-- Instructions for the task --
Find every line in the records below that contains the string "pixels", matching case exactly, and copy each such line in full.

-- Material for this task --
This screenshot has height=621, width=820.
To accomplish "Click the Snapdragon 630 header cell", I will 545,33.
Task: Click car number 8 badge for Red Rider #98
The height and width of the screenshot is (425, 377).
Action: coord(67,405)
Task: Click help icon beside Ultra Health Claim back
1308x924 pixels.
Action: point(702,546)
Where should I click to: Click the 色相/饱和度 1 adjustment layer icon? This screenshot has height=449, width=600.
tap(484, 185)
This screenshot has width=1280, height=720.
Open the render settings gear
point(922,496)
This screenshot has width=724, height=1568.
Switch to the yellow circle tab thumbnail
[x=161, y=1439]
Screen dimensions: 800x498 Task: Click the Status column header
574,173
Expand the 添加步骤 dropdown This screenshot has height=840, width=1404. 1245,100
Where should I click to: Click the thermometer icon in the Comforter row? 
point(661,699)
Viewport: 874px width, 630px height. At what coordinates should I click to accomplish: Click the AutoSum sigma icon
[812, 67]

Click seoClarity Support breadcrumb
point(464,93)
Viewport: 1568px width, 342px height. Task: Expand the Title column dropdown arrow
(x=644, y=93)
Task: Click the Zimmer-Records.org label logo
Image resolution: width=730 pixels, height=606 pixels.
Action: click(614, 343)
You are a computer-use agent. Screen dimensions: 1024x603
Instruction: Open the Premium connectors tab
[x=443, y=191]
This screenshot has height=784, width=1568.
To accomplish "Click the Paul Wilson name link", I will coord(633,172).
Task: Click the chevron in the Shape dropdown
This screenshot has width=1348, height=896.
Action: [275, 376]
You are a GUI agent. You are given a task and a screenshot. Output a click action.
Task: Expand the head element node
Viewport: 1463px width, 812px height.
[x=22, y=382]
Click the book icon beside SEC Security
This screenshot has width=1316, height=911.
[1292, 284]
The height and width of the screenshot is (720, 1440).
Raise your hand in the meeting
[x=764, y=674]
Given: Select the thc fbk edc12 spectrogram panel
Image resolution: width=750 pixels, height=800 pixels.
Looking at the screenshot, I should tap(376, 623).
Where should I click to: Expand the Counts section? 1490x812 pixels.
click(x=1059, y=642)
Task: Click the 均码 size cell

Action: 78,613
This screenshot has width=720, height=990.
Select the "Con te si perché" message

-- Correct result --
1308x924 pixels.
Image resolution: width=730 pixels, height=606 pixels.
Image resolution: width=750 pixels, height=800 pixels.
Where should I click to: Expand the Counts section? 1490x812 pixels.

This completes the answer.